PROVIDED DATA:
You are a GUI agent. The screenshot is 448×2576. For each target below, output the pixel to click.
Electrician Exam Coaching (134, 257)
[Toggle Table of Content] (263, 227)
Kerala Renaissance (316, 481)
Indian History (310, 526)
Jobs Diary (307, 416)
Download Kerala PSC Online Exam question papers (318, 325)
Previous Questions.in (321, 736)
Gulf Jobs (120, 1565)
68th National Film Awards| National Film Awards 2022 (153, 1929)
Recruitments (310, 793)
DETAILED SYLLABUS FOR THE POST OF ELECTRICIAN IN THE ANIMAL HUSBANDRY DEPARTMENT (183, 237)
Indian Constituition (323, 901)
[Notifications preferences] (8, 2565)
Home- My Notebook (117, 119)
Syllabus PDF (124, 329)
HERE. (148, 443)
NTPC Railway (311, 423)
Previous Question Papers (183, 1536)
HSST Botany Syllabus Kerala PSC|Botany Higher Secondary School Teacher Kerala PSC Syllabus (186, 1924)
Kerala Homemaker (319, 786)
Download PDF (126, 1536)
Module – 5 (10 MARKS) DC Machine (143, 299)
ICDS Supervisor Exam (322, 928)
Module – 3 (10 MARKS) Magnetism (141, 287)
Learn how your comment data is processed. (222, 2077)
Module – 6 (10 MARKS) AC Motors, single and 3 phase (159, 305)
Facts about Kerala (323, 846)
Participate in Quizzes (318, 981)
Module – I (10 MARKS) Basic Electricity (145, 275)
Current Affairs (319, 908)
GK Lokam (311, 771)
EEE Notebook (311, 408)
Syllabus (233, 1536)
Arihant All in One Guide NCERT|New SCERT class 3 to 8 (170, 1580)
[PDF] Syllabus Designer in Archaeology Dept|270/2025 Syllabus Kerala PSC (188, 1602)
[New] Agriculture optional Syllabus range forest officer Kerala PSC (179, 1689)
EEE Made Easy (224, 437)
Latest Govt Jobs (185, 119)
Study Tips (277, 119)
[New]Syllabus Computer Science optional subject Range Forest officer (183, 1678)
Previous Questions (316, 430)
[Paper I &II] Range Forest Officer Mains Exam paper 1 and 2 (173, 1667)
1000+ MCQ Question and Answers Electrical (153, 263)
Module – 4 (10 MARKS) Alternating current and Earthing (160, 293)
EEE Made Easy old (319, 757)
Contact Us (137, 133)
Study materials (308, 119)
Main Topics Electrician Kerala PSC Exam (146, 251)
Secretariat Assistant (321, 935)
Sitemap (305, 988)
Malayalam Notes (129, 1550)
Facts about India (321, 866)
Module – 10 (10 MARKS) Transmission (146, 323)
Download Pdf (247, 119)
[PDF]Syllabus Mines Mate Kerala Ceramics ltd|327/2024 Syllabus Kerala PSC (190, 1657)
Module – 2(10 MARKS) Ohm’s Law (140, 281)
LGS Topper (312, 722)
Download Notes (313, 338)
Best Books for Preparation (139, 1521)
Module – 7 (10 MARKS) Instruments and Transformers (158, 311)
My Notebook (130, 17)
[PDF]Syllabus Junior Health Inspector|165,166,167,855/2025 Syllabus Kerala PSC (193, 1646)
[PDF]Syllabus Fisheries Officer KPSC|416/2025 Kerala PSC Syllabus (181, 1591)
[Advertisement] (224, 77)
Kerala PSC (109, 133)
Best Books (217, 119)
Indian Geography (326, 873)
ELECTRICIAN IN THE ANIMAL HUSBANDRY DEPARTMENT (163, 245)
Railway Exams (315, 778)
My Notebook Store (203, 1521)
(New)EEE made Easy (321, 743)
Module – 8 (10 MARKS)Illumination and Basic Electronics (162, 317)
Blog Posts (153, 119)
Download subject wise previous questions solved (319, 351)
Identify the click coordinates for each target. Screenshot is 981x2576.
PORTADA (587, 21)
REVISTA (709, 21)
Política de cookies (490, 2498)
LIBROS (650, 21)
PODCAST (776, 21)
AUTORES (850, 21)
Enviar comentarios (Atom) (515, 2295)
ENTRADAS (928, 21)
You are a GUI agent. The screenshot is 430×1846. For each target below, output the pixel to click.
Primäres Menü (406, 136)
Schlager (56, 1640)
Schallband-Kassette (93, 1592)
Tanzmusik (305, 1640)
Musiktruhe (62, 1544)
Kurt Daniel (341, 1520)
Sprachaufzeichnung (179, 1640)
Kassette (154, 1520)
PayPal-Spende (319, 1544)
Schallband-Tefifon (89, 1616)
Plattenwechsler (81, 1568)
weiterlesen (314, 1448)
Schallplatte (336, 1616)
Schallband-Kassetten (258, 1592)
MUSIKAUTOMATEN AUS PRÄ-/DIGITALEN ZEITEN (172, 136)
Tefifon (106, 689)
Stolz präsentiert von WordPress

INSTRUCTIONS TO FOLLOW: Returned text must match every record word for word.

RESPONSE BOX:
You are a GUI agent. The screenshot is 448×2576. For each target below, output the pixel to click.
Electrician Exam Coaching (134, 257)
[Toggle Table of Content] (263, 227)
Kerala Renaissance (316, 481)
Indian History (310, 526)
Jobs Diary (307, 416)
Download Kerala PSC Online Exam question papers (318, 325)
Previous Questions.in (321, 736)
Gulf Jobs (120, 1565)
68th National Film Awards| National Film Awards 2022 (153, 1929)
Recruitments (310, 793)
DETAILED SYLLABUS FOR THE POST OF ELECTRICIAN IN THE ANIMAL HUSBANDRY DEPARTMENT (183, 237)
Indian Constituition (323, 901)
[Notifications preferences] (8, 2565)
Home- My Notebook (117, 119)
Syllabus PDF (124, 329)
HERE. (148, 443)
NTPC Railway (311, 423)
Previous Question Papers (183, 1536)
HSST Botany Syllabus Kerala PSC|Botany Higher Secondary School Teacher Kerala PSC Syllabus (186, 1924)
Kerala Homemaker (319, 786)
Download PDF (126, 1536)
Module – 5 (10 MARKS) DC Machine (143, 299)
ICDS Supervisor Exam (322, 928)
Module – 3 (10 MARKS) Magnetism (141, 287)
Learn how your comment data is processed. (222, 2077)
Module – 6 (10 MARKS) AC Motors, single and 3 phase (159, 305)
Facts about Kerala (323, 846)
Participate in Quizzes (318, 981)
Module – I (10 MARKS) Basic Electricity (145, 275)
Current Affairs (319, 908)
GK Lokam (311, 771)
EEE Notebook (311, 408)
Syllabus (233, 1536)
Arihant All in One Guide NCERT|New SCERT class 3 to 8 (170, 1580)
[PDF] Syllabus Designer in Archaeology Dept|270/2025 Syllabus Kerala PSC (188, 1602)
[New] Agriculture optional Syllabus range forest officer Kerala PSC (179, 1689)
EEE Made Easy (224, 437)
Latest Govt Jobs (185, 119)
Study Tips (277, 119)
[New]Syllabus Computer Science optional subject Range Forest officer (183, 1678)
Previous Questions (316, 430)
[Paper I &II] Range Forest Officer Mains Exam paper 1 and 2 (173, 1667)
1000+ MCQ Question and Answers Electrical (153, 263)
Module – 4 (10 MARKS) Alternating current and Earthing (160, 293)
EEE Made Easy old (319, 757)
Contact Us (137, 133)
Study materials (308, 119)
Main Topics Electrician Kerala PSC Exam (146, 251)
Secretariat Assistant (321, 935)
Sitemap (305, 988)
Malayalam Notes (129, 1550)
Facts about India (321, 866)
Module – 10 (10 MARKS) Transmission (146, 323)
Download Pdf (247, 119)
[PDF]Syllabus Mines Mate Kerala Ceramics ltd|327/2024 Syllabus Kerala PSC (190, 1657)
Module – 2(10 MARKS) Ohm’s Law (140, 281)
LGS Topper (312, 722)
Download Notes (313, 338)
Best Books for Preparation (139, 1521)
Module – 7 (10 MARKS) Instruments and Transformers (158, 311)
My Notebook (130, 17)
[PDF]Syllabus Junior Health Inspector|165,166,167,855/2025 Syllabus Kerala PSC (193, 1646)
[PDF]Syllabus Fisheries Officer KPSC|416/2025 Kerala PSC Syllabus (181, 1591)
[Advertisement] (224, 77)
Kerala PSC (109, 133)
Best Books (217, 119)
Indian Geography (326, 873)
ELECTRICIAN IN THE ANIMAL HUSBANDRY DEPARTMENT (163, 245)
Railway Exams (315, 778)
My Notebook Store (203, 1521)
(New)EEE made Easy (321, 743)
Module – 8 (10 MARKS)Illumination and Basic Electronics (162, 317)
Blog Posts (153, 119)
Download subject wise previous questions solved (319, 351)
Identify the click coordinates for each target. Screenshot is 981x2576.
PORTADA (587, 21)
REVISTA (709, 21)
Política de cookies (490, 2498)
LIBROS (650, 21)
PODCAST (776, 21)
AUTORES (850, 21)
Enviar comentarios (Atom) (515, 2295)
ENTRADAS (928, 21)
You are a GUI agent. The screenshot is 430×1846. For each target below, output the pixel to click.
Primäres Menü (406, 136)
Schlager (56, 1640)
Schallband-Kassette (93, 1592)
Tanzmusik (305, 1640)
Musiktruhe (62, 1544)
Kurt Daniel (341, 1520)
Sprachaufzeichnung (179, 1640)
Kassette (154, 1520)
PayPal-Spende (319, 1544)
Schallband-Tefifon (89, 1616)
Plattenwechsler (81, 1568)
weiterlesen (314, 1448)
Schallplatte (336, 1616)
Schallband-Kassetten (258, 1592)
MUSIKAUTOMATEN AUS PRÄ-/DIGITALEN ZEITEN (172, 136)
Tefifon (106, 689)
Stolz präsentiert von WordPress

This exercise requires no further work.